Pull out every line of the listing below that contains the word "coordinates", and copy each one unchanged.

Top of Excerpted records

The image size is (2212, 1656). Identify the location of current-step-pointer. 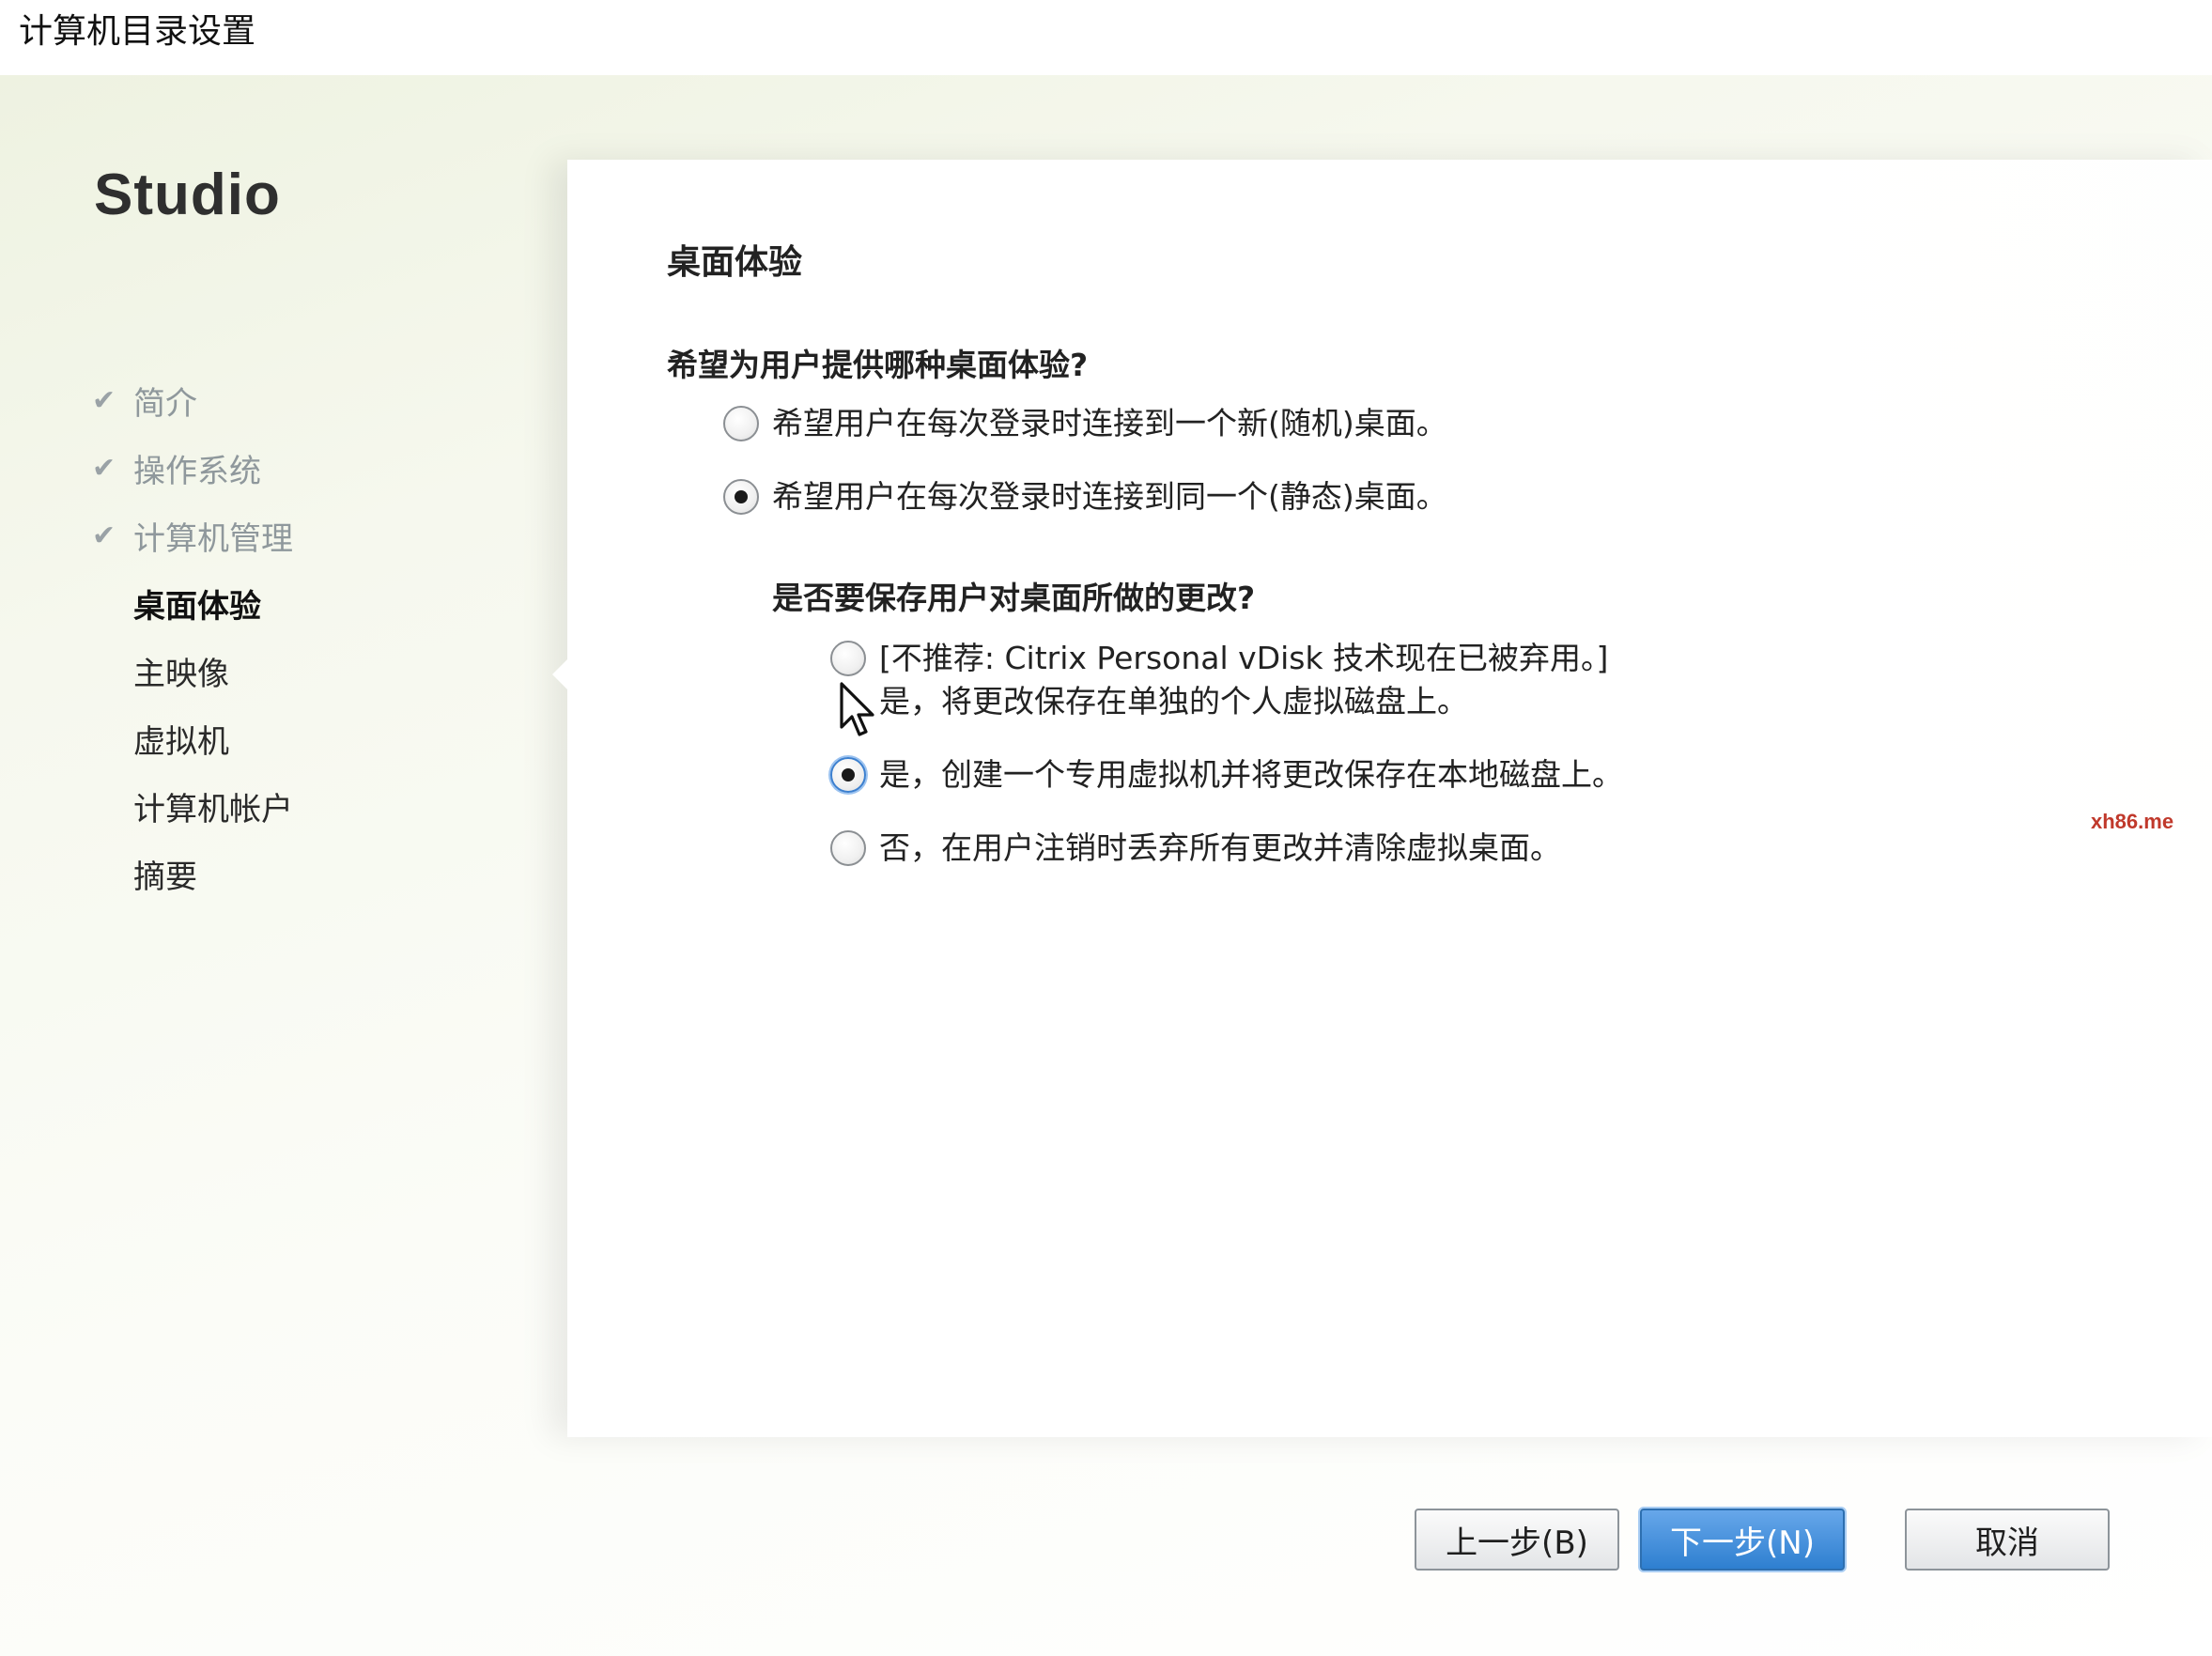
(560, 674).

Bottom of Excerpted records
Top of Excerpted records

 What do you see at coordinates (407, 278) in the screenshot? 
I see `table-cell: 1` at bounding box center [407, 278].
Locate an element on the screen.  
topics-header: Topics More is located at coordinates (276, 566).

Bottom of Excerpted records
Top of Excerpted records

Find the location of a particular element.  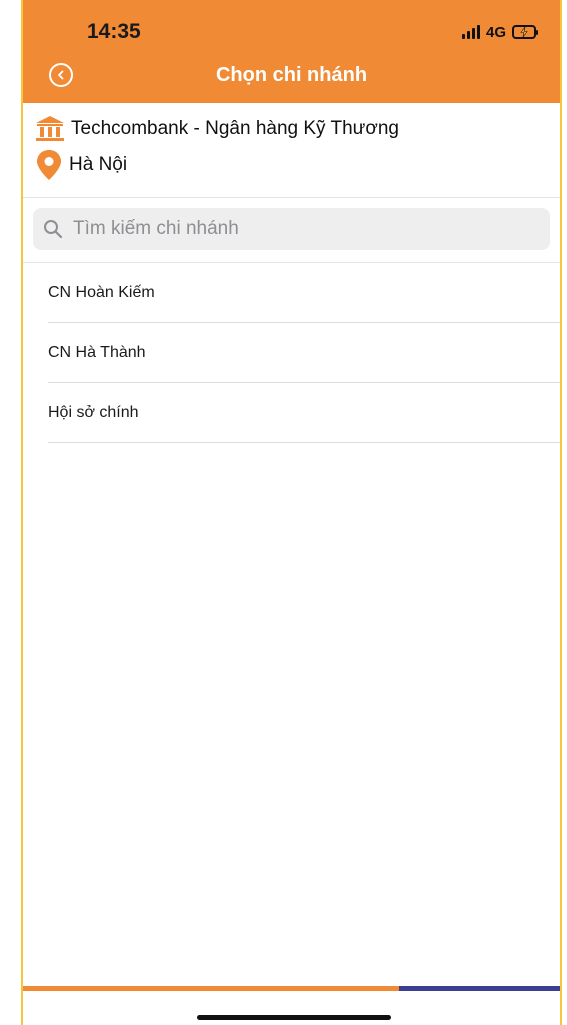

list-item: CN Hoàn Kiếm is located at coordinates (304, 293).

Bottom of Excerpted records

Response below =>
 What do you see at coordinates (407, 278) in the screenshot? 
topics-header: Topics More is located at coordinates (276, 566).
list-item: CN Hoàn Kiếm is located at coordinates (304, 293).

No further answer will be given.